Meanwhile, Prime Minister David Cameron has pledged Britain will provide non-combat help to France's military intervention in Mali, British officials said Sunday.
Cameron committed to providing two planes to transport troops and their equipment within a day or two, The Times said in London.
The agreement came in a phone call between Cameron and French President Francois Hollande, the newspaper said.
The prime ministers office stressed no British troops would not engage in combat in Mali.
"The prime minister spoke to President Hollande to discuss the deteriorating situation in Mali and how the U.K. can support French military assistance provided to the Malian government to contain rebel and extremist groups in the north of the country," a Cameron spokesman said.
French jets Sunday again bombarded Mali, where Islamist extremists have occupied the northern part of the country for the past nine months, officials said.
Sunday was the third day of a French intervention in the West African country, Radio France Internationale reported.
"There were [airstrikes] last night, there are now and there will be today and tomorrow," French Defense Minister Jean-Yves Le Drian said.

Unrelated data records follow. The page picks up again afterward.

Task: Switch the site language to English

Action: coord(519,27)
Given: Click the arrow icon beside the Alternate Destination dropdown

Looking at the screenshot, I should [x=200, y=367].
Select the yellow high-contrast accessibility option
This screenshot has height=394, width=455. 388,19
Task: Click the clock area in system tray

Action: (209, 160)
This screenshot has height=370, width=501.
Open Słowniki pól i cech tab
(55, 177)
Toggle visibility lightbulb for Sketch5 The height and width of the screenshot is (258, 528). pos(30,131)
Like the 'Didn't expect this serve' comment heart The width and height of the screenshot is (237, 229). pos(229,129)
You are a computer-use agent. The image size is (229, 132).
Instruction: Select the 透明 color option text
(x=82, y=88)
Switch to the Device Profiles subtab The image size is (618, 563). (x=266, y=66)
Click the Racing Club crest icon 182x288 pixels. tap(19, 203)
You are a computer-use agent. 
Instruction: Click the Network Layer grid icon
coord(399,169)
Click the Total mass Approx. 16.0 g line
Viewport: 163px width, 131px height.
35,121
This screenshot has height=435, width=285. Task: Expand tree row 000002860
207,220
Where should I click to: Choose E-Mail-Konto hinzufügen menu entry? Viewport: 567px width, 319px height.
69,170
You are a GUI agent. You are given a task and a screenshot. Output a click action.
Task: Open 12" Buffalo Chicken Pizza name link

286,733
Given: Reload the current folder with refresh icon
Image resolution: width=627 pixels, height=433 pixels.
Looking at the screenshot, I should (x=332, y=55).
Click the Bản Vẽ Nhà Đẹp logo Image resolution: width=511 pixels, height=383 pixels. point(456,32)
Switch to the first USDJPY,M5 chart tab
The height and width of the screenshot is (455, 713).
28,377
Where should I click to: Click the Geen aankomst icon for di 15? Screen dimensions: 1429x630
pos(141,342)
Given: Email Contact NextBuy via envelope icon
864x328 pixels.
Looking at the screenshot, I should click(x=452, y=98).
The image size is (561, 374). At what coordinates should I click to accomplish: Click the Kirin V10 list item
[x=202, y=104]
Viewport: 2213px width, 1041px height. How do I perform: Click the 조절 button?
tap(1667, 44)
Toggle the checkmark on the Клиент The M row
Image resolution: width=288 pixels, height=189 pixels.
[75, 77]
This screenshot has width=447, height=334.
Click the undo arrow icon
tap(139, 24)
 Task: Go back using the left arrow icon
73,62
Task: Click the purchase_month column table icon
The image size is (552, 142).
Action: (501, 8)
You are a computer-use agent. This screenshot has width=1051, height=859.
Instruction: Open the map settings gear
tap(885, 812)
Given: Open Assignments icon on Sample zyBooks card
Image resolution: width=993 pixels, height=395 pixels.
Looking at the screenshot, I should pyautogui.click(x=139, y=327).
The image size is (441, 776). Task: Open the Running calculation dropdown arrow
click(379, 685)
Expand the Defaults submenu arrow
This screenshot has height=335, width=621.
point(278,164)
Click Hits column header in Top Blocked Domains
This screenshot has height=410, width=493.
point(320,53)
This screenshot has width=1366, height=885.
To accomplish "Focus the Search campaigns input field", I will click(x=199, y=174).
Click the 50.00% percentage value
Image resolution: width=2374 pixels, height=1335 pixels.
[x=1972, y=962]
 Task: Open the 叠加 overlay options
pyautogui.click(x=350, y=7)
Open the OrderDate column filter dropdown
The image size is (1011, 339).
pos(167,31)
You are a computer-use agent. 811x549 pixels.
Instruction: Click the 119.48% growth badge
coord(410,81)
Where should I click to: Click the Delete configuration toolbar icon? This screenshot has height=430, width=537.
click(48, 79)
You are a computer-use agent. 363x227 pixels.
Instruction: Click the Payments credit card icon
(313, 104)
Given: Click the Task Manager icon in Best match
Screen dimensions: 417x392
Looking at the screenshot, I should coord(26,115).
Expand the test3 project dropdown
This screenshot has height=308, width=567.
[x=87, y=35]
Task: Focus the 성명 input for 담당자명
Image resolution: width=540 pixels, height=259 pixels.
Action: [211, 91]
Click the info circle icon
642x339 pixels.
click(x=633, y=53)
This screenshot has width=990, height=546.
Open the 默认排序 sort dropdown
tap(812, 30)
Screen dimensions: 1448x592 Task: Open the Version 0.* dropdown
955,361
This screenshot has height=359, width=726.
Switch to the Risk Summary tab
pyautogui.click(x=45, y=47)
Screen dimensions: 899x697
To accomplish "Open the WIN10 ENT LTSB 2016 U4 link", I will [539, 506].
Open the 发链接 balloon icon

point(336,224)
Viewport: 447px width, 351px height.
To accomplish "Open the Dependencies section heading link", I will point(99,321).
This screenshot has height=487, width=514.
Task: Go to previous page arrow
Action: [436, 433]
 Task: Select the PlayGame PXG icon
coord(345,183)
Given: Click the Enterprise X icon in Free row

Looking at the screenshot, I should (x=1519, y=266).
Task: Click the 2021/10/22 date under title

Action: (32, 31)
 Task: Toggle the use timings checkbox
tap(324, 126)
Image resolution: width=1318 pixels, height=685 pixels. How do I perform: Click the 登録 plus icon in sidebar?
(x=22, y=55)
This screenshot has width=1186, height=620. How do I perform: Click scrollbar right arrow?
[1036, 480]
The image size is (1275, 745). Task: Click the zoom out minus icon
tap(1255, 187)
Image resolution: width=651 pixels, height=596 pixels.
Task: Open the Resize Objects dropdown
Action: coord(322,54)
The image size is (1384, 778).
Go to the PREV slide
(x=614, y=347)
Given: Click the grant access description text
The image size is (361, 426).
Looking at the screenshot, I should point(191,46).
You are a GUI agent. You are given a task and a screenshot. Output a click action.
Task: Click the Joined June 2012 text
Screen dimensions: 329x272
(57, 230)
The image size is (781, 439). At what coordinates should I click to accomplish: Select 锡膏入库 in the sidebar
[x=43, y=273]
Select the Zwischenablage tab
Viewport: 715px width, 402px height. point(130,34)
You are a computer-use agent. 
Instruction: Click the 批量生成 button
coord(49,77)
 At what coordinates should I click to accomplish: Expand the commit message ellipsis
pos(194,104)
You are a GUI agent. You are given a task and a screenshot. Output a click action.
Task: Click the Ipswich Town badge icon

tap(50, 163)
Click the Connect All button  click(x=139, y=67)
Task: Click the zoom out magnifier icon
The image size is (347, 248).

"Our intervention is ongoing and we will continue in order to make them [Islamist fighters] retreat and allow Malian and African forces to go forward and re-establish the territorial integrity of the country," Le Drian said.
African troops were expected to start arriving in Mali Sunday; Burkina Faso, Niger and Senegal Saturday each pledged 500 troops for an African-led intervention in Mali.
Hollande met with European Commission President Jose Manuel Barroso Saturday to discuss the situation in Mali, Euronews.net reported.
Afterward, Hollande said: "The fight against terrorism also means we have to take all precautionary measures necessary here in France. I have asked the prime minister to reinforce France's national security alert system, and to establish surveillance of public buildings and transport infrastructure."